**Complete the following:**
A - Summarize the timing chain thread in two sentences.
B - In the timing chain thread, what symptom does the truck owner report, and at what engine speed?

**Source text:**
* * * * *

# 1998 Frontier - Timing Chain Replacement Questions!



## Black70Stang (Oct 11, 2004)

I've been reading a little bit about the procedure online and I'm currently in the stage of looking for parts.

*Where is the cheapest place to buy a replacement timing chain overhaul kit for this truck?*

I will be replacing the water pump at the same time, and giving the truck a much needed tune up and a little TLC.

Thanks in advance! :thumbup:


----------



## AGR (Oct 16, 2005)

Black70Stang said:


> I've been reading a little bit about the procedure online and I'm currently in the stage of looking for parts.
> 
> *Where is the cheapest place to buy a replacement timing chain overhaul kit for this truck?*
> 
> ...


Unless, I am mistaken; Timing Chains do not require replacement. Timing Belts, do, however. :cheers:


----------



## Black70Stang (Oct 11, 2004)

From what I've read, the V6s before 2005 use the Timing Belt design.

This truck uses Timing Chains, and yes, chains do stretch over time and years of use.

In this particular case, I'm pretty sure the guides are the issue, but we're doing a complete overhaul anyways. Getting an awful rattling/engine noise in the mid-high RPMs.


----------



## AGR (Oct 16, 2005)

Black70Stang said:


> From what I've read, the V6s before 2005 use the Timing Belt design.
> 
> This truck uses Timing Chains, and yes, chains do stretch over time and years of use.
> 
> In this particular case, I'm pretty sure the guides are the issue, but we're doing a complete overhaul anyways. Getting an awful rattling/engine noise in the mid-high RPMs.


Well........ sure! Over years, everything wears out.  

I'm buying the first round! :cheers:


----------



## Black70Stang (Oct 11, 2004)

AGR said:


> Well........ sure! Over years, everything wears out.

* * * * *

**Material:**
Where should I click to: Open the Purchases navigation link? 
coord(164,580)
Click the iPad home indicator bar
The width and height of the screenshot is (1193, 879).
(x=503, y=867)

* * * * *

**Outputs in order:**
A - A 1998 Frontier owner is shopping for the cheapest timing chain overhaul kit and plans to replace the water pump and tune up the truck at the same time. When another member says timing chains do not need replacement, the owner replies that chains stretch over years of use, that the guides are likely causing a rattling noise at mid-high RPMs, and that a complete overhaul is planned anyway.

B - An awful rattling/engine noise in the mid-high RPMs.